In the end, yes, cars are driven more than bikes are ridden, but the numbers are the numbers. To argue that bicycle riding is more dangerous than riding in a car when far, far, far, far more children are killed in cars than on bikes is nothing short of ridiculous. I cannot get behind your position on this topic.
Driving your child around in a car results in far more fatalities than letting a six year-old play with a loaded handgun. Which activity do you think is
riskier though?
Look, you're forcing me to make an argument that I don't want to make. I'm a huge advocate of cycling, that's why I posted this thread. More than half my trips away from my house are taken on my beloved bicycle. My car is only used for work (and only because my employer requires that I drive my car to work). When I've discussed this issue with my parents who feel that cycling is quite dangerous I've emphatically argued that their perceptions are overstated. I will make that case to anyone, anyday. But you're staunchly contending that bicycling from point A to point B is just as safe as riding in a car from point A to point B and the numbers don't lie. Accidents/mile and severity/accidents both suggest that bicycling is a
somewhat riskier activity. That's a reality that I can't dispute as much as I'd like to.
I have to disagree. The officer is not well-intentioned. The officer is over-reacting and has some random agenda that he gets to enforce because of his position of power and blatantly abusing his authority.
Most people have that agenda. Even a lot of good people who are very sympathetic to cyclists ultimately suffer from an ideological agenda that condemns cycling. Until I got into commuter cycling I suffered from those very sentiments. I didn't understand how hazardous cycling could be, I didn't understand that cyclists have excellent safety reasons to routinely ride out in the traffic lane. I'd always ask why they didn't just ride on the sidewalks and I often joked about lobbing slurpees at them.
I was ignorant, like most people including this officer. That doesn't mean that I wasn't well-intentioned or that I wasn't trying to do the right thing and respect those cyclists. I just didn't understand.
He's not "abusing his authority". He's trying to do the right thing. Public safety personnel tend to suffer from a certain bias that they rarely acknowledge. Cops and firefighters alike heavily weigh immediate consequences of actions and ignore the long-term effects. There's a reason for that: their jobs expose them to the immediate consequences every single day. I've been there when a little kid went under a 4-door sedan. I've seen, felt, and smelt that. It's a horrific thing to see. Cops and firefighters deal with other calls, many more calls, to help out old ladies with chronic health problems. They don't generally make the connection that the chronic health problems are a result of the fact that this older person didn't take small risks and live a healthy life when they were younger. They just don't make that connection. Public safety personnel (cops and firefighters) view the promotion of the public safety as a sacred duty that they must uphold. Sometimes their perceptions are wrong. They're only human.

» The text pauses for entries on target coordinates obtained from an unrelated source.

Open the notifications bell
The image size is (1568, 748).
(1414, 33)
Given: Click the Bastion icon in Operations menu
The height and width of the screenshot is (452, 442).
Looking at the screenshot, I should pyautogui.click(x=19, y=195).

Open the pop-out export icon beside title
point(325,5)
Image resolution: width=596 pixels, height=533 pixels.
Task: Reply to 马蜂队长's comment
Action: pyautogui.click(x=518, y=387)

In this story the police officer, mother, and daughter are all doing what they think is right. They're trying to be good people,
immanentizing the eschaton, so to speak. The folly is that their perceptions are often wrong. Nobody is omniscient and every involved party is wrong in some respect. I'm very, very sympathetic to the mother. I think that the police department is probably wrong to challenge her decision to allow her daughter to ride a bike to school. For reasons we've discussed earlier it's understandable why police officers feel this way, even if their sentiments are ultimately flawed. They're trying to do the right thing.

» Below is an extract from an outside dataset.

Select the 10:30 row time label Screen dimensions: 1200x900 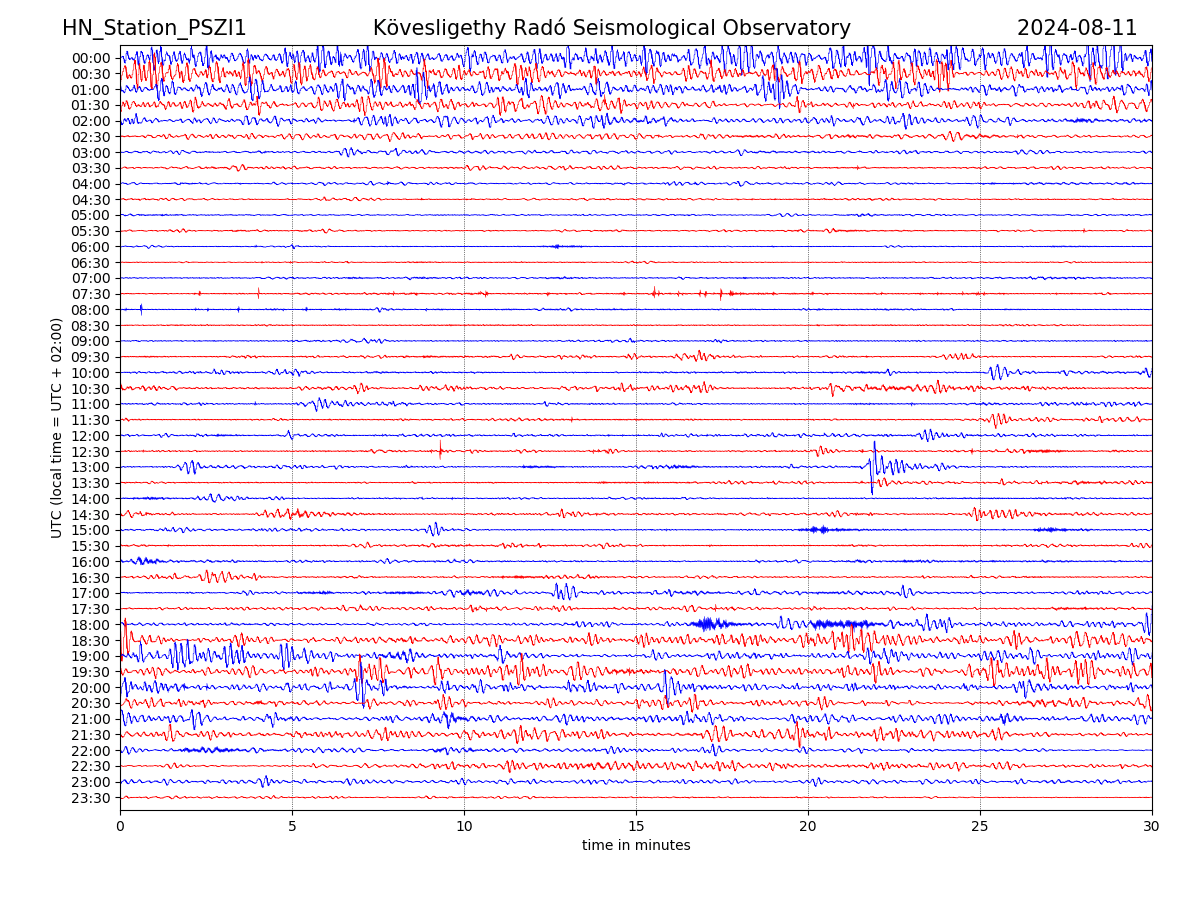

My OP was an attempt to accept the rational judgment of the officer as well as the sentiments of the mother. What I want to discuss is this:
Why are we building cities where children can't safely ride a bicycle to school like they could when we were children? Our parents built a world that nurtured and fostered us, that gave us opportunity and freedom. I think that we are building a world for our own children that stifles innovation, freedom, and opportunity. Why are we doing that?